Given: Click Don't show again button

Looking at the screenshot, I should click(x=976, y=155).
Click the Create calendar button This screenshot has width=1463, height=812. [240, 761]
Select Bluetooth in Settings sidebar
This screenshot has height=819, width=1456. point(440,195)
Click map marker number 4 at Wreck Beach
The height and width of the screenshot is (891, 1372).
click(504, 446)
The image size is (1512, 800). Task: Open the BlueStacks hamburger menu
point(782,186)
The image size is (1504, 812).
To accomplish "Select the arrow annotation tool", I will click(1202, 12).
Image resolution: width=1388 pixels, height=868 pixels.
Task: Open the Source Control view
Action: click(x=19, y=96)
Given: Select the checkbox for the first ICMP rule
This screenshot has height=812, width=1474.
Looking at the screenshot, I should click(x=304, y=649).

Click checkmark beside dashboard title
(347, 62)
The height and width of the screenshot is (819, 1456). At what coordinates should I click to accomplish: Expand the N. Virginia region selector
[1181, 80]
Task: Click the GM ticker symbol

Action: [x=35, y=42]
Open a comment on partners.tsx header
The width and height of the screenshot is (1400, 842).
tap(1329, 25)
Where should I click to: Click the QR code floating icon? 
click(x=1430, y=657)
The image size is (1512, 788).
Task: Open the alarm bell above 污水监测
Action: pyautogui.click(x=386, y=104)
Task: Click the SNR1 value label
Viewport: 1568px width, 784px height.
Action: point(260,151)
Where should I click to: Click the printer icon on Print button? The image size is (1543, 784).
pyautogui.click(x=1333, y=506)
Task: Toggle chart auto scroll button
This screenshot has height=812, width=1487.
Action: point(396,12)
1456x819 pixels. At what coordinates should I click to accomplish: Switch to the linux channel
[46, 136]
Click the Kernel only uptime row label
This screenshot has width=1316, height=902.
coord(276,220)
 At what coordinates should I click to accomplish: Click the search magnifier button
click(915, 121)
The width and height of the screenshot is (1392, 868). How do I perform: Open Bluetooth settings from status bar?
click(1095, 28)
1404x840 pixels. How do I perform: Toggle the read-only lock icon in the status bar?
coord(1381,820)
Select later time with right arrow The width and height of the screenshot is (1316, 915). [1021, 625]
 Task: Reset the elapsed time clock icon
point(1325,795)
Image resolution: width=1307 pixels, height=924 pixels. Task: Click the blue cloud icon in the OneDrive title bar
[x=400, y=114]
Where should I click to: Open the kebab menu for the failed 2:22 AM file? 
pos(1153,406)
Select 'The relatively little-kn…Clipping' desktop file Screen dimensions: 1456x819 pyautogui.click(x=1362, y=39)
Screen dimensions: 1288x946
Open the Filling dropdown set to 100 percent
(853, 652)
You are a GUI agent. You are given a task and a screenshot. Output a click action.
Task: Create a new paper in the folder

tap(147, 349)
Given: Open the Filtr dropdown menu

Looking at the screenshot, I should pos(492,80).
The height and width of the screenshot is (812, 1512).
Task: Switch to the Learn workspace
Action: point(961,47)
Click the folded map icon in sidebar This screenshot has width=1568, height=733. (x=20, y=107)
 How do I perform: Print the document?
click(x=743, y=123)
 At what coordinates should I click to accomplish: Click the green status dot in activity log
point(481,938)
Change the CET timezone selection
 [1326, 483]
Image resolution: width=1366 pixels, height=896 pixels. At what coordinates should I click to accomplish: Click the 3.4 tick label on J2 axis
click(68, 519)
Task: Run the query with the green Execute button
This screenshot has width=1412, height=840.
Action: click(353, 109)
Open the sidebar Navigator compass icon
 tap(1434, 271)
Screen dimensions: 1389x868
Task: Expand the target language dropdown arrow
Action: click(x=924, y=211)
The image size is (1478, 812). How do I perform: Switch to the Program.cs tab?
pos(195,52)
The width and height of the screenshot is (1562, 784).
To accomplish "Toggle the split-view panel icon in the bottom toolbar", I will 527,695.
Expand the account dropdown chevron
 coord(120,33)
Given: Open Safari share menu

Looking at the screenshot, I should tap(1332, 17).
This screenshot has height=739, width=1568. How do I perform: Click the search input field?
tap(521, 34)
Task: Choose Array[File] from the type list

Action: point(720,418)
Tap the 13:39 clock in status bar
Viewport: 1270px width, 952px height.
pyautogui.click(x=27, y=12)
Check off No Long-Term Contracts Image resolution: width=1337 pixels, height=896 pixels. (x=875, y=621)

☆ ☆ ☆ ☆ ☆ ☆ ☆

To do -
Wherever the word "with" appears in the entries above, copy that whole line.

Task response -
Select later time with right arrow The width and height of the screenshot is (1316, 915). [1021, 625]
Task: Run the query with the green Execute button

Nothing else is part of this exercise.